WORK REQUIRED >> Word for word, output the data that follows.

────

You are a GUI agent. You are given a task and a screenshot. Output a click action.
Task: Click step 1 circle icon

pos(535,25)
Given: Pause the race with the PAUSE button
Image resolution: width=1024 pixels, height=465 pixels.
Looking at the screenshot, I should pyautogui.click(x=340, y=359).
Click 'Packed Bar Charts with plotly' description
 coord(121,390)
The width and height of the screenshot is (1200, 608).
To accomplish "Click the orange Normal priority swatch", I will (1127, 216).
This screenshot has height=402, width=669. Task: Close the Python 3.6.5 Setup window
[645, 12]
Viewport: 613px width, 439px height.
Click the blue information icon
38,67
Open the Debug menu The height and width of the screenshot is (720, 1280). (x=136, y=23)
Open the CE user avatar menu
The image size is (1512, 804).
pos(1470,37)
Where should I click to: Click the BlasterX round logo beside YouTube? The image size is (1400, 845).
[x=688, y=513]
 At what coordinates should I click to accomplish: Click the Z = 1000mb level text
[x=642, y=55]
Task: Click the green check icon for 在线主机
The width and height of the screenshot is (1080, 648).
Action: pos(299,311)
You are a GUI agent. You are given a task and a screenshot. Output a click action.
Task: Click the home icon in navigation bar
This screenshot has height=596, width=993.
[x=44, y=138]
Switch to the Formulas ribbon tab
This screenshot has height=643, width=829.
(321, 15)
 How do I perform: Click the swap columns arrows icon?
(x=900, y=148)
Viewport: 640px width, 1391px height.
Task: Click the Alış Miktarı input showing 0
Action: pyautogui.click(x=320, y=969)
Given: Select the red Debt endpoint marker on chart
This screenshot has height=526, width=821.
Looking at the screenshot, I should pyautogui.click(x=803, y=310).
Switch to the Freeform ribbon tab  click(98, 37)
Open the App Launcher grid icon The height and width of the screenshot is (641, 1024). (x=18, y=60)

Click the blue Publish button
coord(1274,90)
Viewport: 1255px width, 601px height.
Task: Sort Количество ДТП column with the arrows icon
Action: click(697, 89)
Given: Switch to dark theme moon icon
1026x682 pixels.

────

TASK RESPONSE >>
You are a GUI agent. You are given a task and a screenshot. Output a click action.
Task: Click step 1 circle icon

pos(535,25)
Given: Pause the race with the PAUSE button
Image resolution: width=1024 pixels, height=465 pixels.
Looking at the screenshot, I should pyautogui.click(x=340, y=359).
Click 'Packed Bar Charts with plotly' description
 coord(121,390)
The width and height of the screenshot is (1200, 608).
To accomplish "Click the orange Normal priority swatch", I will (1127, 216).
This screenshot has height=402, width=669. Task: Close the Python 3.6.5 Setup window
[645, 12]
Viewport: 613px width, 439px height.
Click the blue information icon
38,67
Open the Debug menu The height and width of the screenshot is (720, 1280). (x=136, y=23)
Open the CE user avatar menu
The image size is (1512, 804).
pos(1470,37)
Where should I click to: Click the BlasterX round logo beside YouTube? The image size is (1400, 845).
[x=688, y=513]
 At what coordinates should I click to accomplish: Click the Z = 1000mb level text
[x=642, y=55]
Task: Click the green check icon for 在线主机
The width and height of the screenshot is (1080, 648).
Action: pos(299,311)
You are a GUI agent. You are given a task and a screenshot. Output a click action.
Task: Click the home icon in navigation bar
This screenshot has height=596, width=993.
[x=44, y=138]
Switch to the Formulas ribbon tab
This screenshot has height=643, width=829.
(321, 15)
 How do I perform: Click the swap columns arrows icon?
(x=900, y=148)
Viewport: 640px width, 1391px height.
Task: Click the Alış Miktarı input showing 0
Action: pyautogui.click(x=320, y=969)
Given: Select the red Debt endpoint marker on chart
This screenshot has height=526, width=821.
Looking at the screenshot, I should pyautogui.click(x=803, y=310).
Switch to the Freeform ribbon tab  click(98, 37)
Open the App Launcher grid icon The height and width of the screenshot is (641, 1024). (x=18, y=60)

Click the blue Publish button
coord(1274,90)
Viewport: 1255px width, 601px height.
Task: Sort Количество ДТП column with the arrows icon
Action: click(697, 89)
Given: Switch to dark theme moon icon
1026x682 pixels.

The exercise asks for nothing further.